In Little v. County Excise Board of Marshall County, 161 Okl. 40, 16 P.2d 1080, 1082, it is stated:

"Under the provisions of section 6, article 2 of the Constitution, the courts of justice of the state shall be open to every person, and speedy and certain remedy afforded for every wrong and for every injury to person, property, or reputation, and, under the provisions of section 19, article 2 of the Constitution, the right of trial by jury shall be and remain inviolate. The proposed action of the excise board is in contravention of those provisions, and, if no appropriation is made for the items in *1100 question, the courts of the county may not remain open as the Constitution requires. For that reason the excise board was not authorized to strike the items in question or to refuse to make appropriations therefor. * * *"

County courts are created by the Constitution and as long as the constitutional provision remains it is the duty of the proper officials to see that the estimated needs within the law are provided.

In protest of Kansas City Southern Ry. Co., 157 Okl. 246, 11 P.2d 500, 508, it is stated:

"As stated in the Smart[t] Case [Smartt v. Board of Com'rs of Craig County] (67 Okl. 141, 169 P. 1101 [L.R.A. 1918C, 313]), the Legislature may not establish a system which will `* * * depend upon the whim and caprice of certain local officials who might, by failing and refusing to make proper provision therefor, render it impossible to secure an enforcement of such laws by the officers charged with the duty of so doing.'"

The County Commissioners of Sequoyah County in the case under consideration recognized the estimated needs properly presented, caused them to be duly published according to law, approved and filed them in the office of the county clerk. We hold that it was the duty of the Excise Board of Sequoyah County to allow the estimate as published, approved and filed. In Protest of Kansas City Southern Ry. Co., supra, it is stated that it is not only the duty of the taxing officials to make the appropriation in the order requested in the estimated needs, but they may be required by mandamus to do so.

Petitioner also argues that the Board of County Commissioners and the Excise Board of Sequoyah County erred in eliminating entirely from the estimated needs provision for crippled children. We agree.
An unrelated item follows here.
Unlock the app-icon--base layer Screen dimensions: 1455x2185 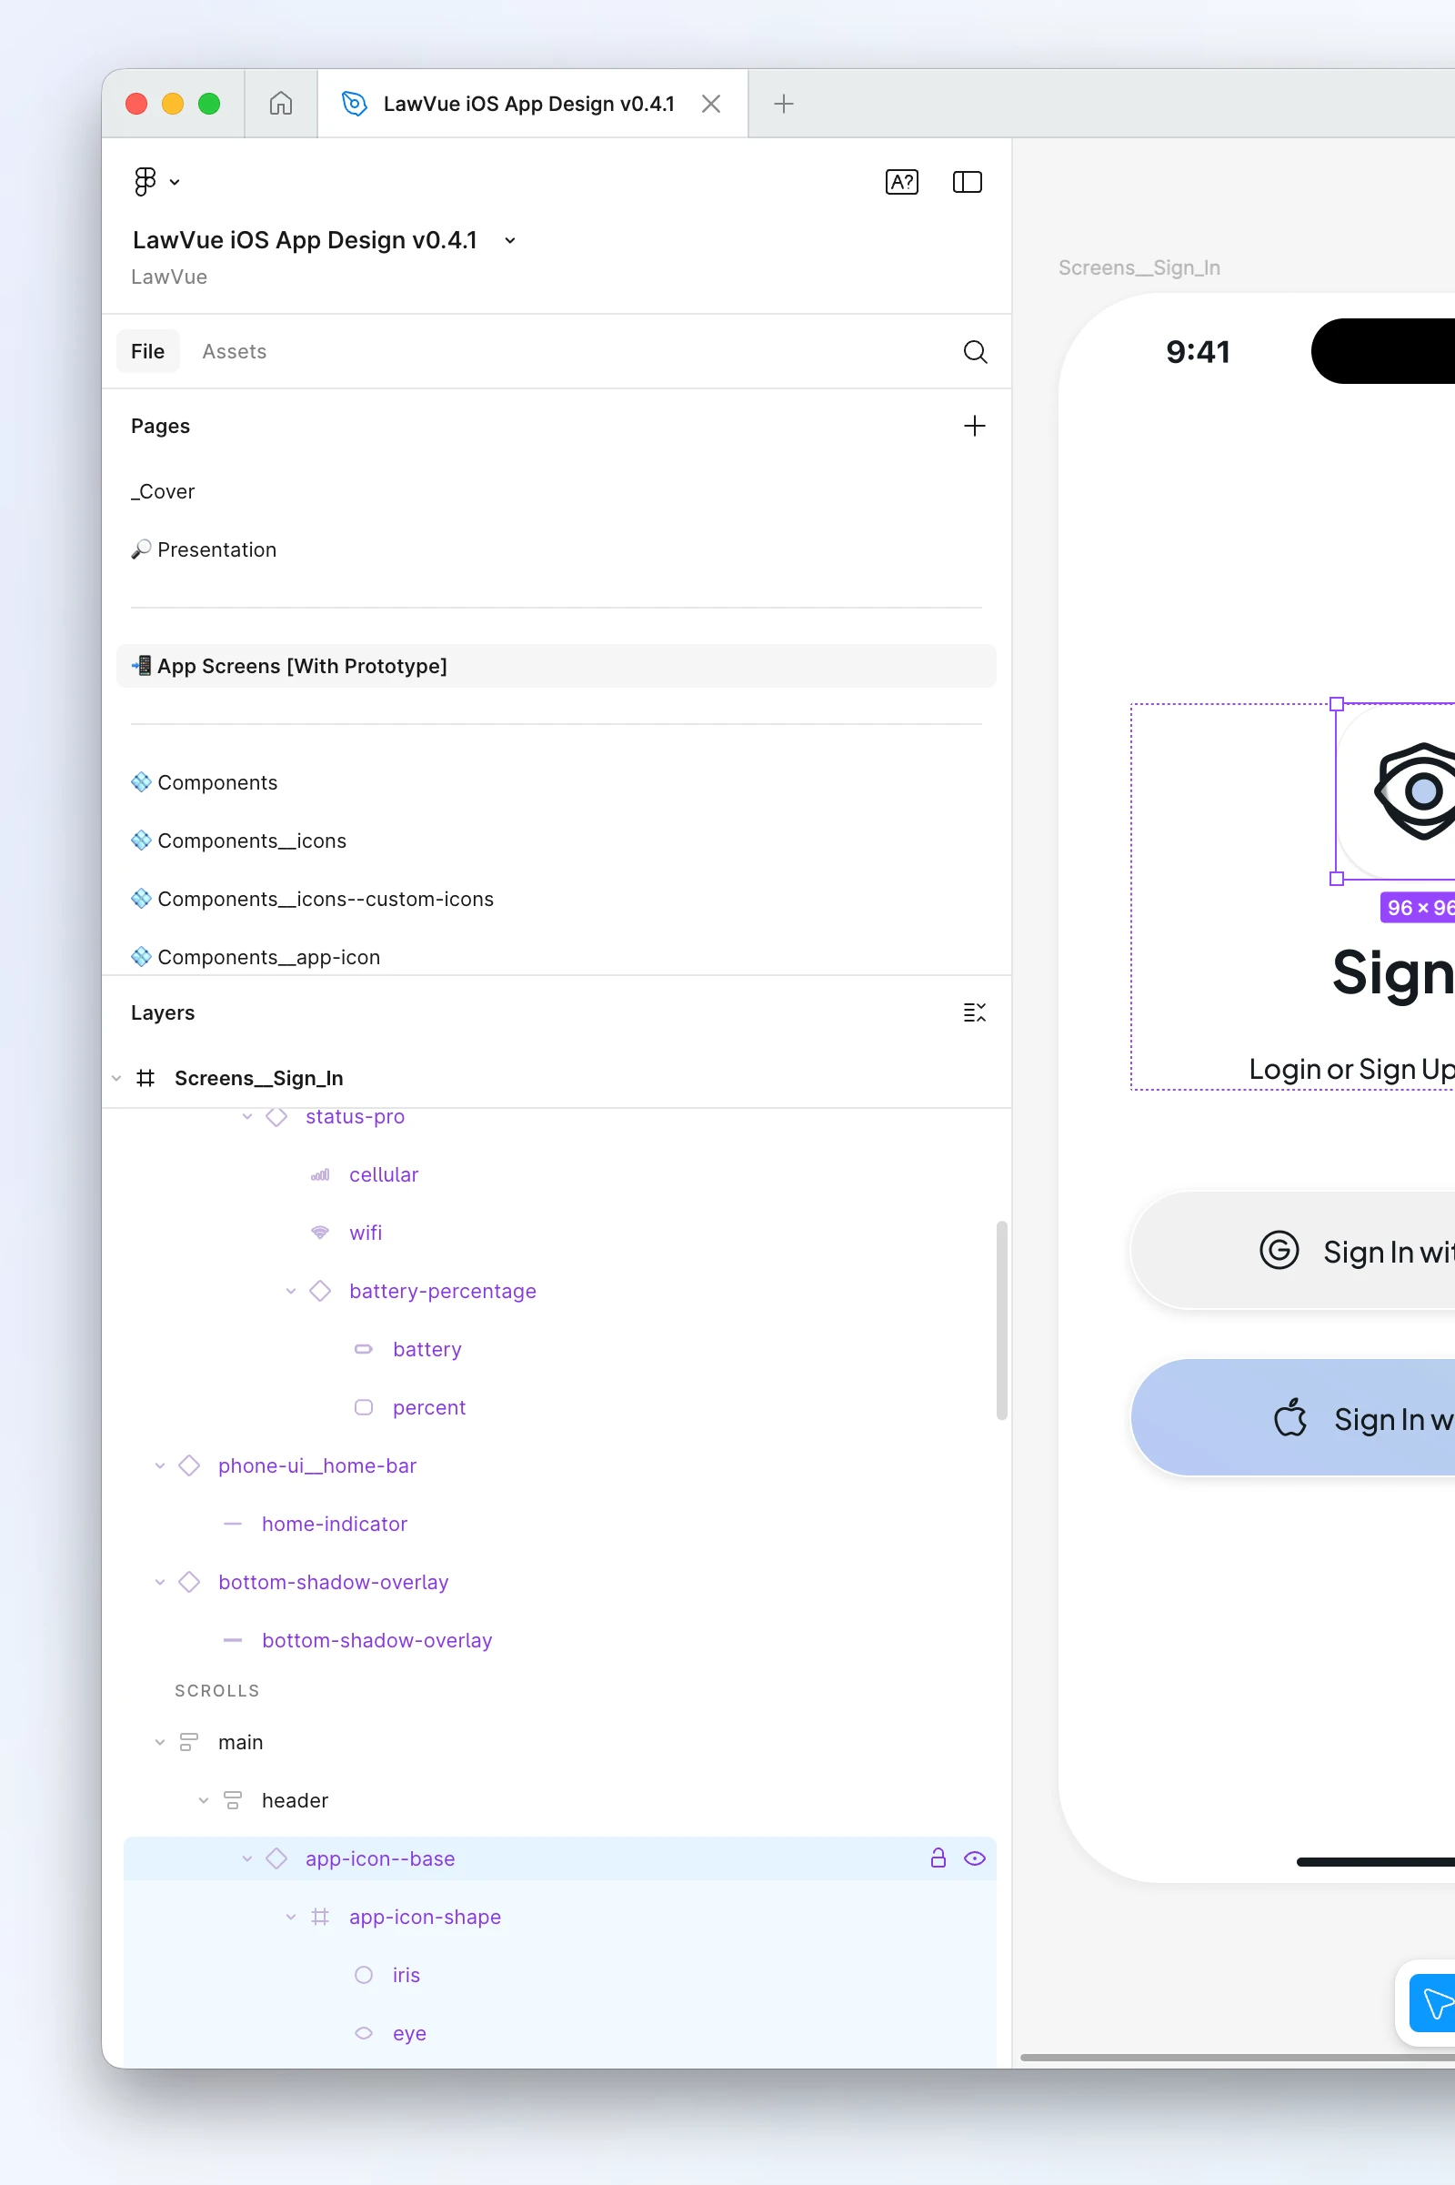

Under the provisions of 10 Ohio St. 1951, § 172.13 it is the mandatory duty to provide for crippled children and to levy one-fifth mill for such purpose.

We have discussed the duties of the Board of County Commissioners and the Excise Board thereof in relation to the issue presented with the assumption that since this is a public question the officials of Sequoyah County in good faith desire to know the proper steps to be taken in allowing the estimate presented by the County Judge.

Here there has been long delay in perfecting the appeal, necessarily occasioned by the action of the trial court in refusing the writ in the first instance, the fiscal year has lapsed and we are impressed with the rule announced and followed in former decisions to the effect that:

"Where the issue of the writ would disturb official action, or create disorder or confusion, it may be denied; and this is true even where the petitioner has a clear legal right for which mandamus would be an appropriate remedy." 38 C.J. 550; 55 C.J.S., Mandamus, § 10.

On this rule see State ex rel. Dawson v. Dinwiddie, 186 Okl. 63, 95 P.2d 867, Herndon v. Excise Board of Garfield County, 147 Okl. 126, 295 P. 223, and cases there cited. For the reasons stated the writ should not issue at this time, and for that reason the trial court judgment denying the writ is affirmed.

However, our determination of the issues is contrary to the conclusion of the trial court and in favor of the contentions of the plaintiff in error. Therefore the court costs should be charged to and paid by the defendants in error and it is so decided and ordered; such judgment for court costs to be entered of record in the trial court and there enforced in the usual manner.